Work request: Transcribe the entries below exactly from their first line through the line containing "You are a computer-use agent.", and let no picture into the copy.

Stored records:
================================

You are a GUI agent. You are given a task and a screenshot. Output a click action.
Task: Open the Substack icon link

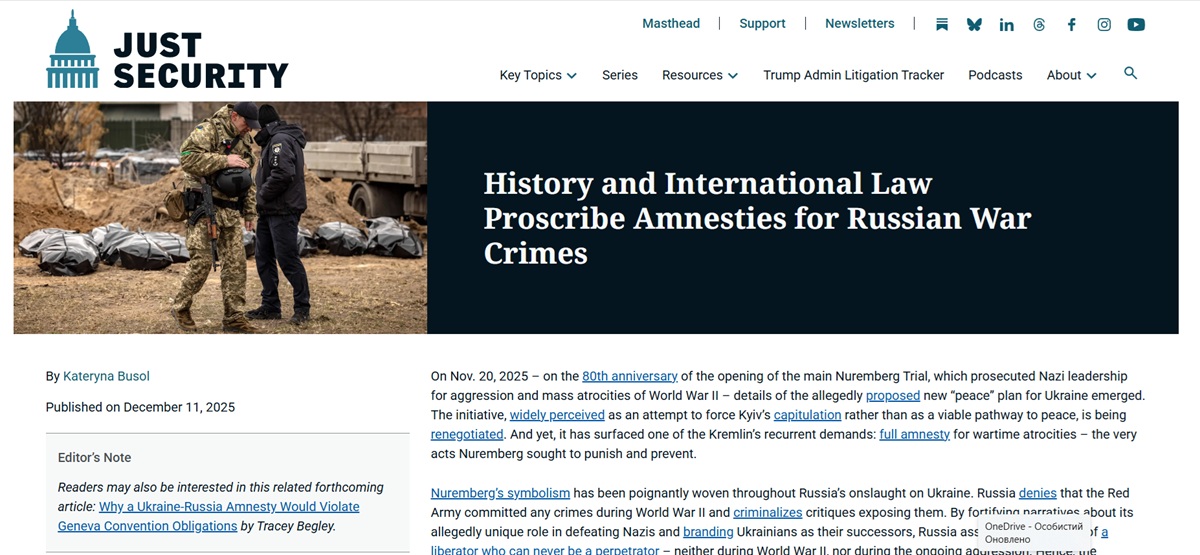(x=941, y=25)
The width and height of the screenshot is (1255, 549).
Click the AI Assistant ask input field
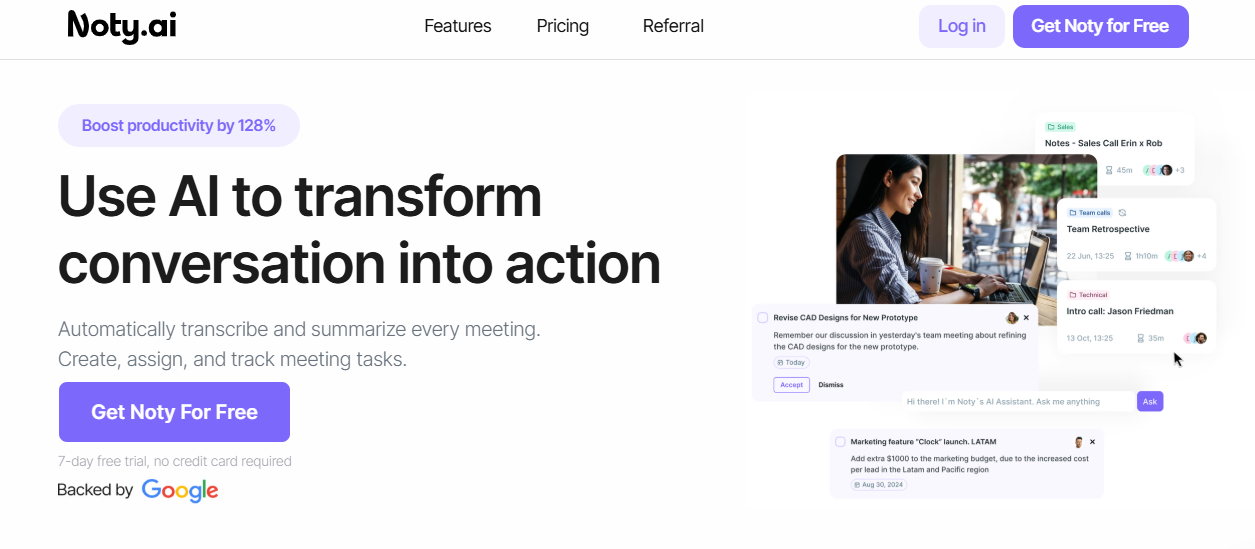tap(1015, 402)
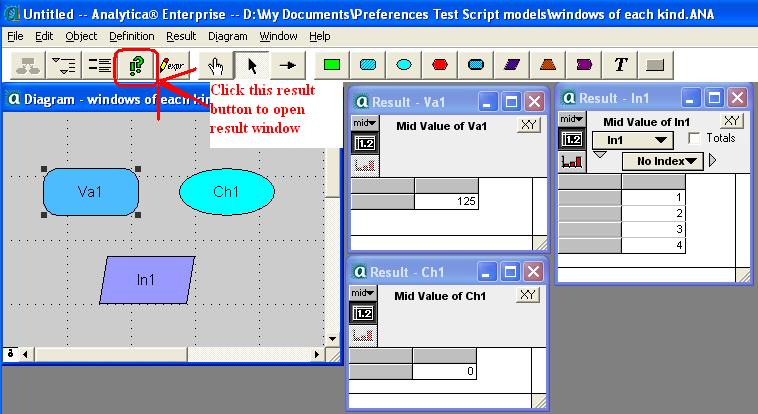Click XY button in Result Ch1 window
The image size is (758, 414).
point(527,295)
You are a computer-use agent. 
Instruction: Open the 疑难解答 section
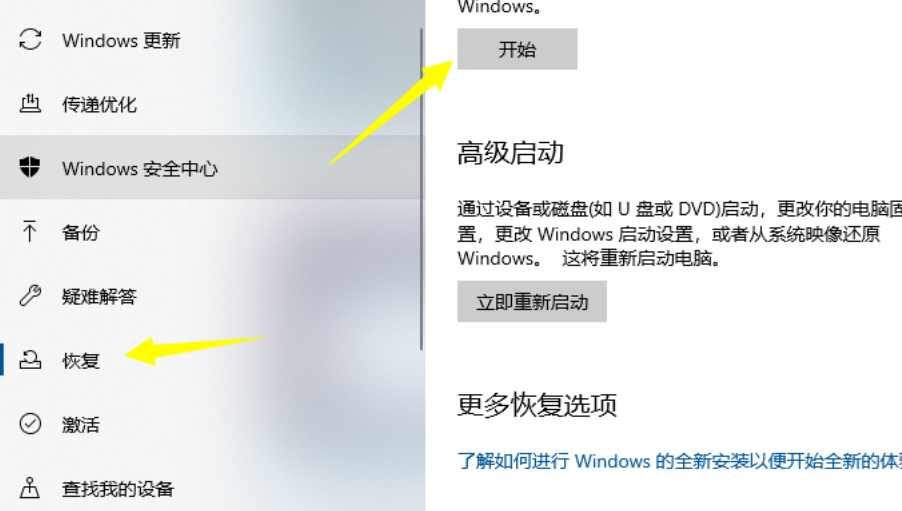211,296
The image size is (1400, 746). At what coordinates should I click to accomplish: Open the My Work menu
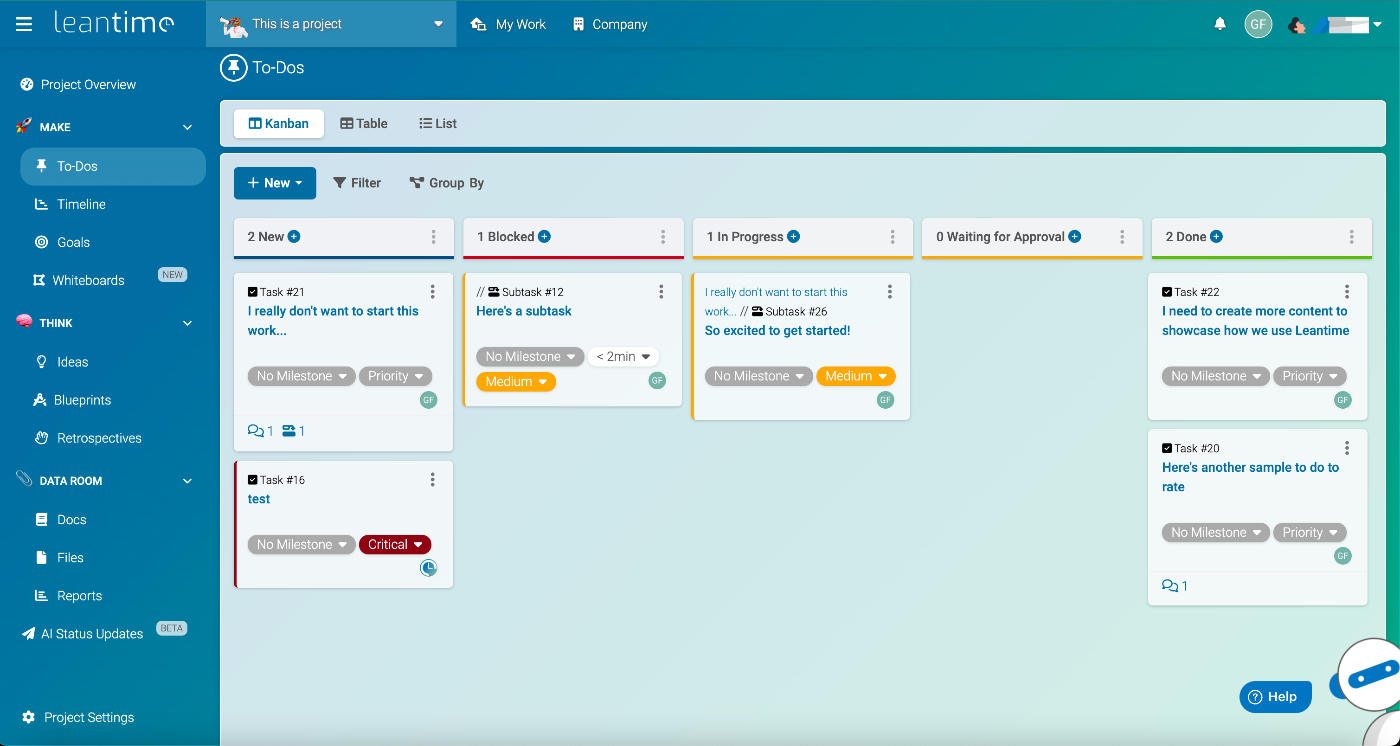click(508, 23)
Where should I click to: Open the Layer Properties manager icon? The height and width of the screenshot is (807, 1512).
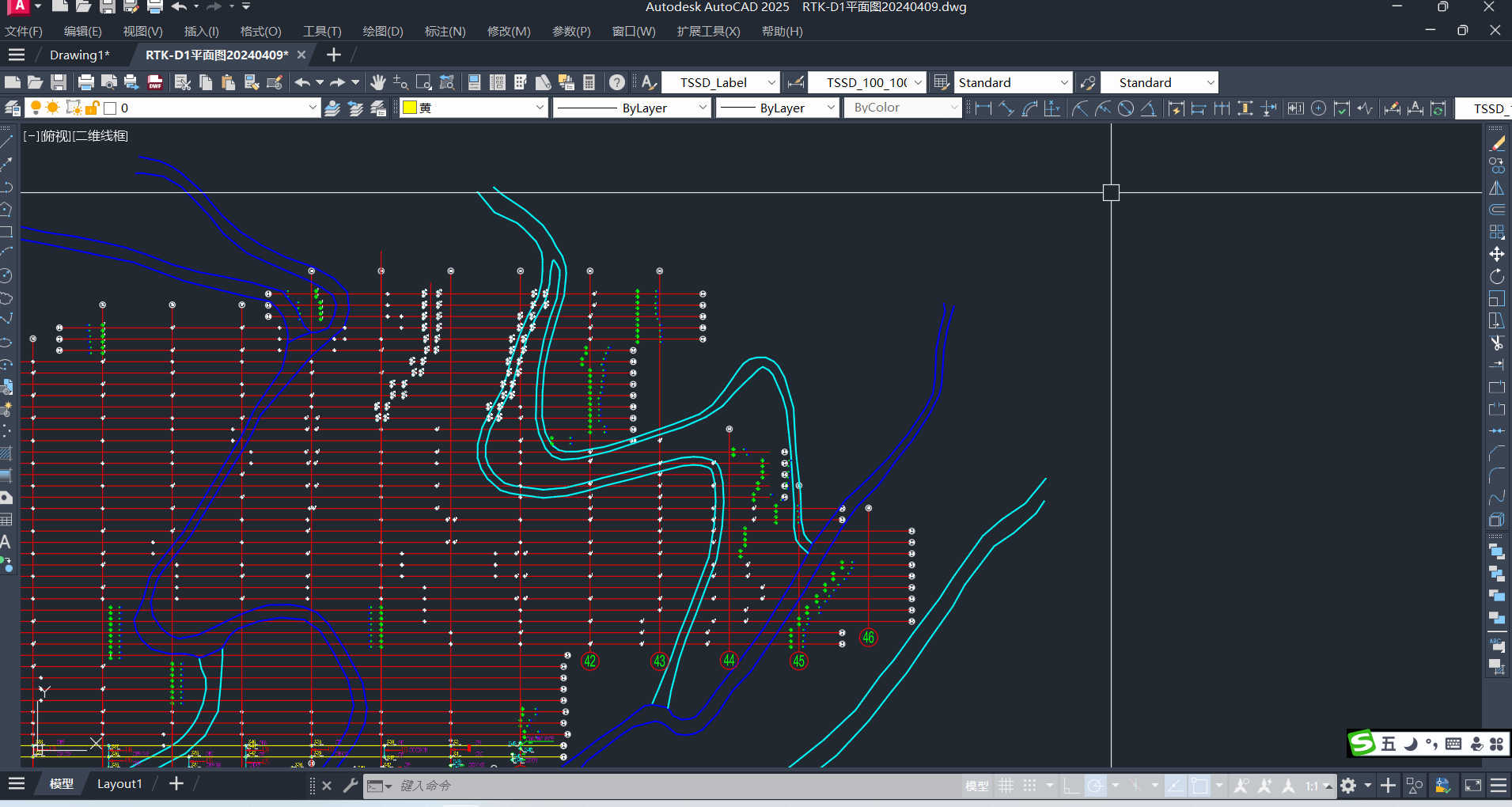pos(13,108)
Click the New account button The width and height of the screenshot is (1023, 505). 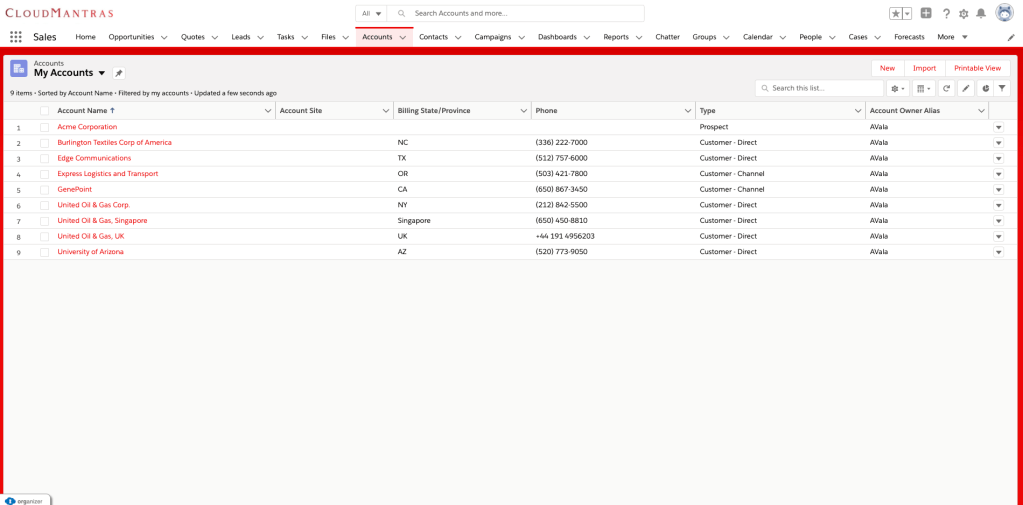pos(887,68)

================================

Answer space:
You are a GUI agent. You are given a task and a screenshot. Output a click action.
Task: Open the Substack icon link

(x=941, y=25)
The width and height of the screenshot is (1255, 549).
Click the AI Assistant ask input field
tap(1015, 402)
Click XY button in Result Ch1 window
The image size is (758, 414).
point(527,295)
You are a computer-use agent. 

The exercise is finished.